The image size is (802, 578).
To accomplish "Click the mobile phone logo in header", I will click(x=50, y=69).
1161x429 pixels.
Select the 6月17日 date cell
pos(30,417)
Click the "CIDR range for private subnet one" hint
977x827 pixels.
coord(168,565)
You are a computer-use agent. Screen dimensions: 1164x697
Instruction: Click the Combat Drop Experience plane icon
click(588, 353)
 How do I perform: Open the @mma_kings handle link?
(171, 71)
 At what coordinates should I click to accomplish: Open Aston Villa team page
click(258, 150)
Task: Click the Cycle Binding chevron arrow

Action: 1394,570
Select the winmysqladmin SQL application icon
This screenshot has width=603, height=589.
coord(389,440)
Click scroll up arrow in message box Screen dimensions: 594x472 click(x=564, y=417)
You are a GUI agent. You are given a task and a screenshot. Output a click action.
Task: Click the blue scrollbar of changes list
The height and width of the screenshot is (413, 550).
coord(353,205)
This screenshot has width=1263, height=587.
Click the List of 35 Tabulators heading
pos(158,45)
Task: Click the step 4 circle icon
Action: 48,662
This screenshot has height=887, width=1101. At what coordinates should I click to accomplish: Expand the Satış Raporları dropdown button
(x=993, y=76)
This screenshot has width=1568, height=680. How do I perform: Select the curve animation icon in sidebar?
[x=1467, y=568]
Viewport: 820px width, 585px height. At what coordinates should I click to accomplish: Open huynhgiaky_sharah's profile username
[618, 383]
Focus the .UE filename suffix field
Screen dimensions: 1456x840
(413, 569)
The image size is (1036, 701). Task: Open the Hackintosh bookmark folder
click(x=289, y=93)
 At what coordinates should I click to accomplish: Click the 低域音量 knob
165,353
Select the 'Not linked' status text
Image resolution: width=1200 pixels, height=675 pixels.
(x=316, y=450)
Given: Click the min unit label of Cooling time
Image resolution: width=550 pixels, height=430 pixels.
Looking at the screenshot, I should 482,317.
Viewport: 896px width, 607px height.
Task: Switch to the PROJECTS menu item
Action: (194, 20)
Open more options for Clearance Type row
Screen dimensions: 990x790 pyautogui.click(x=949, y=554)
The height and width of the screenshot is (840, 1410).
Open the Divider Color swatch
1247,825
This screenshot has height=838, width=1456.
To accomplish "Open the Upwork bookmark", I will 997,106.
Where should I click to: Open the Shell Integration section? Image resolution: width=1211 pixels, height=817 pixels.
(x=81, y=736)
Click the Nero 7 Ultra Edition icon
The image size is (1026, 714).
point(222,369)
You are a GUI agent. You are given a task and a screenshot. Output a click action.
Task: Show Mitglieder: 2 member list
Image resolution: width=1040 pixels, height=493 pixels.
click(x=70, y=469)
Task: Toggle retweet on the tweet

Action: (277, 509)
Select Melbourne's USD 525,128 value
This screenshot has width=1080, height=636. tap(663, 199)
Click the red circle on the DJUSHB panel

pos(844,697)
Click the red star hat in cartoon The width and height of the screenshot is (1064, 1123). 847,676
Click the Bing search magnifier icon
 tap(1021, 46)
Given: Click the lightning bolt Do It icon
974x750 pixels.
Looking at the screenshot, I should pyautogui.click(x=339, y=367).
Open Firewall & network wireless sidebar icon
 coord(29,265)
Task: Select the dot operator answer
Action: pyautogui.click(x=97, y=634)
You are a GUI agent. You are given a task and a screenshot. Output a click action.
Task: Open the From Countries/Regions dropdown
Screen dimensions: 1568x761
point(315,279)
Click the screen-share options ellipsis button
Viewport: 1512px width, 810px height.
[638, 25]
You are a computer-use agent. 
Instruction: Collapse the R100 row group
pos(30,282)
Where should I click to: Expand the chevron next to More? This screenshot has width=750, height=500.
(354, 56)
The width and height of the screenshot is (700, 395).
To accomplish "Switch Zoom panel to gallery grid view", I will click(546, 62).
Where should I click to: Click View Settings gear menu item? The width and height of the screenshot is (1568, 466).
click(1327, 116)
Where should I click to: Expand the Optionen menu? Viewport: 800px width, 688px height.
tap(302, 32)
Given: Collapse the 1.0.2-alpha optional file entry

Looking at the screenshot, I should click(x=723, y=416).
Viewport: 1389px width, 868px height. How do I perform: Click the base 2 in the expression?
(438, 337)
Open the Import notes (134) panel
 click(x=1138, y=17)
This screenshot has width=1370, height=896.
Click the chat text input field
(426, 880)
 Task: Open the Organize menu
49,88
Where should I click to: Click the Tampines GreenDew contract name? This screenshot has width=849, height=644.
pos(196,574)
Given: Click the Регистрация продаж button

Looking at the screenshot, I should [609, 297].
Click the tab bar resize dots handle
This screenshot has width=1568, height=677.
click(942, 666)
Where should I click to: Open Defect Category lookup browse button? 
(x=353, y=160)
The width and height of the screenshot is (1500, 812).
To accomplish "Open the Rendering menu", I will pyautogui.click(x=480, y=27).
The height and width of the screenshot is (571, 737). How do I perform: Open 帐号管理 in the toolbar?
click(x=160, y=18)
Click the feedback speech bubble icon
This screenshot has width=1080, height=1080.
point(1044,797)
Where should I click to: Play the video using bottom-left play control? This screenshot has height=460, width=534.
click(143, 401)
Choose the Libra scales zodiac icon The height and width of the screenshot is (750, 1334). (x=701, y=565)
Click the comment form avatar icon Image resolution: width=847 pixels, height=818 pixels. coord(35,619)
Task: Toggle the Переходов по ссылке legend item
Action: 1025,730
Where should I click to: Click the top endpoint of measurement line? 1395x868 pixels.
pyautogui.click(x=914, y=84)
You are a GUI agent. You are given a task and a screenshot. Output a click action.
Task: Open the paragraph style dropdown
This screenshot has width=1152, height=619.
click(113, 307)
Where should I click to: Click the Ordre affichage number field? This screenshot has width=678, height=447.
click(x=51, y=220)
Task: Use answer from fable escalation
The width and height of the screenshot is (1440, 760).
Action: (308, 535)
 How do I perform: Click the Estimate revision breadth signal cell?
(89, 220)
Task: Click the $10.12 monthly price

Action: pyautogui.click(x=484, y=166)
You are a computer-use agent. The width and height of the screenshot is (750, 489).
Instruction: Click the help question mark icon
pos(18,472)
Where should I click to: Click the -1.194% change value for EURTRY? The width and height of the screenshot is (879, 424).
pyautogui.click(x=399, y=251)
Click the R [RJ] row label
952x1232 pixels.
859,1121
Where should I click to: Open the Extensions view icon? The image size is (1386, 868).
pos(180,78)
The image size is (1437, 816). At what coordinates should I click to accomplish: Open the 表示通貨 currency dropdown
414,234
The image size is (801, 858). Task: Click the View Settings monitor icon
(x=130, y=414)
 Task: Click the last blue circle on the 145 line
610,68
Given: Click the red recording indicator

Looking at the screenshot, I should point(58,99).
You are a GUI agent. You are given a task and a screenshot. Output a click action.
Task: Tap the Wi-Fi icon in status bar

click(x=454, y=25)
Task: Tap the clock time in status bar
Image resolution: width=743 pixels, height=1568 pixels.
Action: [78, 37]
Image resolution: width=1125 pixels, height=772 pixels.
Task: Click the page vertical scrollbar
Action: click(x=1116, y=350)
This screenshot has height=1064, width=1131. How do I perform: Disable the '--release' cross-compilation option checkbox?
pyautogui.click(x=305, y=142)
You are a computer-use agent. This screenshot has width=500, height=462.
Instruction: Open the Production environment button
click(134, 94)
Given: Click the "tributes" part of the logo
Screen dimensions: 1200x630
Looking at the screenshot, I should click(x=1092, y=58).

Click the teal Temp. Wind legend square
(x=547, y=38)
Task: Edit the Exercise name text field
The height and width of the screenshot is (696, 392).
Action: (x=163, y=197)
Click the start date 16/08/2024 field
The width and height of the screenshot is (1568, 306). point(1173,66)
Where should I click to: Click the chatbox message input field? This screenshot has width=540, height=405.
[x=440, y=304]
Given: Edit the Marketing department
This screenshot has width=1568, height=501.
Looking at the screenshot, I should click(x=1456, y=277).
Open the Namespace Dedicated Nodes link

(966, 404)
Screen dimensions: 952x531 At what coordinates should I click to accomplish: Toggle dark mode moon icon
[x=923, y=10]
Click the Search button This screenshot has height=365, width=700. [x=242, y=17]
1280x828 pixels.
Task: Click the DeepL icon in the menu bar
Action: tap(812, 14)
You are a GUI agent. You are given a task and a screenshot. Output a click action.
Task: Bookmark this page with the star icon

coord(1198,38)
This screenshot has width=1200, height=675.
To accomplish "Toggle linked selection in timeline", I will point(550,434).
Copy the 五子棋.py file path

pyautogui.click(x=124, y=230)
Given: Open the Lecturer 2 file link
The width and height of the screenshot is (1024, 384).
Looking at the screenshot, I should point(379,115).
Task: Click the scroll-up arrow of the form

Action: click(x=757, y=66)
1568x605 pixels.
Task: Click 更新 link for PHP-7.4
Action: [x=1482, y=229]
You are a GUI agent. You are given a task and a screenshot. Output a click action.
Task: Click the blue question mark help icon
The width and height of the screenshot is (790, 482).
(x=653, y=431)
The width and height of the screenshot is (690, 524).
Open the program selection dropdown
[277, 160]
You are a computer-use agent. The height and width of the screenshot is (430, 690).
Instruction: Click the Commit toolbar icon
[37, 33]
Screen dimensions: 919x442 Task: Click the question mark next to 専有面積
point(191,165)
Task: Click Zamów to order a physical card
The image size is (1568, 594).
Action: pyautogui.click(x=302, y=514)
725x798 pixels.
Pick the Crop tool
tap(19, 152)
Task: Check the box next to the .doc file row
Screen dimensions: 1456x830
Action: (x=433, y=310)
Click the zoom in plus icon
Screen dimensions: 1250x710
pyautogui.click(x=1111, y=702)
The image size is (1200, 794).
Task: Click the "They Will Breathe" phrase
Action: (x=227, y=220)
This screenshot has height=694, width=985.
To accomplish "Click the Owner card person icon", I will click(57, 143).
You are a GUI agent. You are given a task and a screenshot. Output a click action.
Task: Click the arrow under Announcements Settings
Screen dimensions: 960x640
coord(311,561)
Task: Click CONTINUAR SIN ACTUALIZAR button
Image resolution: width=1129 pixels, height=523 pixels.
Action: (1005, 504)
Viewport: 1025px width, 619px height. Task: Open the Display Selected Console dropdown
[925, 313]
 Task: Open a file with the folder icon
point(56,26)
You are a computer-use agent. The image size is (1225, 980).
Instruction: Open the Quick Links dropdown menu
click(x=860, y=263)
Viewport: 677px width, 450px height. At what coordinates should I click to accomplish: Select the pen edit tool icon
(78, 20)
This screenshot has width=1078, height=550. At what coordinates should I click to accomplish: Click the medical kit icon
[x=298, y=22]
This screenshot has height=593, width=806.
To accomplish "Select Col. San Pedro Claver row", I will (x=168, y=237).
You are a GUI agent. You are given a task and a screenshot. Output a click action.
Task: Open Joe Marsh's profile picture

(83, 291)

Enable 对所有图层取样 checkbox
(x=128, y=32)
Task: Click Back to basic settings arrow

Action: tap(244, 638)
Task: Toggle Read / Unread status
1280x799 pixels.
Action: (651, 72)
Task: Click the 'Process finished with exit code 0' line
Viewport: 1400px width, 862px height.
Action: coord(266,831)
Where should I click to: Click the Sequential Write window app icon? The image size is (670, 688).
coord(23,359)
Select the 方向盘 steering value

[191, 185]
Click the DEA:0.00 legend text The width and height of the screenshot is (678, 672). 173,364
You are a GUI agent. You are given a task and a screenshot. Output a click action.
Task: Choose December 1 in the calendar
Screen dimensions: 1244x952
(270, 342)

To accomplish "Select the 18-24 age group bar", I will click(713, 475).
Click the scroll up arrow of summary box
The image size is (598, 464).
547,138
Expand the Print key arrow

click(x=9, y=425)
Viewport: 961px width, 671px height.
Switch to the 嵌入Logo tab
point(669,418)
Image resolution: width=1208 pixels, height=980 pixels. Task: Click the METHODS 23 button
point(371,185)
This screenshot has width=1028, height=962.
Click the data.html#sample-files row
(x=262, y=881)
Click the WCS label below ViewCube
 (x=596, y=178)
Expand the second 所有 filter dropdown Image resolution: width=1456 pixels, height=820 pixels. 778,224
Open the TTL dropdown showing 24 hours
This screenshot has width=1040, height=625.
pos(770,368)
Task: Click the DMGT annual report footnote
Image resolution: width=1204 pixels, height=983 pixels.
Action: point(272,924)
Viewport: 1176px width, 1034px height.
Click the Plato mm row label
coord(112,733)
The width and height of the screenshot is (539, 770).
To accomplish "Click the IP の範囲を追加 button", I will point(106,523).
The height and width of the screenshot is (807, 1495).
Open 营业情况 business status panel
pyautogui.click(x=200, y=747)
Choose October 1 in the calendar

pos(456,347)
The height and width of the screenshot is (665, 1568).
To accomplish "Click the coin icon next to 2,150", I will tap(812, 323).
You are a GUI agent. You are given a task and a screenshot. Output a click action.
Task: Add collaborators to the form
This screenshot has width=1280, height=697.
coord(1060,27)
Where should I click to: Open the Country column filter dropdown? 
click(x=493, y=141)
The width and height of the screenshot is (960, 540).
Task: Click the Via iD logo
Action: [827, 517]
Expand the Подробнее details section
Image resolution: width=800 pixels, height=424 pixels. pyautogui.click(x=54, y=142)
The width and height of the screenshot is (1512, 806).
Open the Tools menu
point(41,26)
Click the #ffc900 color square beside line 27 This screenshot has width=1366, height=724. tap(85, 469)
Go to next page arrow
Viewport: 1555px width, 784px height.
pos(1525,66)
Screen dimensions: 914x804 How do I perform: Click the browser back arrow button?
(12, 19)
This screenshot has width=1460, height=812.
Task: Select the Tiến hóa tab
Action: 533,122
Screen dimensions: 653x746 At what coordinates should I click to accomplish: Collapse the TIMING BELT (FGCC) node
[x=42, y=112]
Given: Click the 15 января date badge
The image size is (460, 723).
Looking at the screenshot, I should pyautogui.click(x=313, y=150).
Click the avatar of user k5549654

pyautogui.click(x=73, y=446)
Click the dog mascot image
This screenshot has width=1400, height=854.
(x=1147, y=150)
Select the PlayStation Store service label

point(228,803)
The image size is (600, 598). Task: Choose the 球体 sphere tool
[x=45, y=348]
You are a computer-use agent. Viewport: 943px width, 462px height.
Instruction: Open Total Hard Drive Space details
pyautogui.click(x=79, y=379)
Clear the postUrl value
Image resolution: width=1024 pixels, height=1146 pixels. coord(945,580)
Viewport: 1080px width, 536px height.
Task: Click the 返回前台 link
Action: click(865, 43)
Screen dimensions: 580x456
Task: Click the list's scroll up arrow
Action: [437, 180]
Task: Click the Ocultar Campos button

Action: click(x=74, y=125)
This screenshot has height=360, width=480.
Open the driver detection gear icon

[Problem description] Extract, from the listing above, every line where the string "card" occurs.

[Written answer]
Task: Click Zamów to order a physical card
To accomplish "Click the Owner card person icon", I will click(57, 143).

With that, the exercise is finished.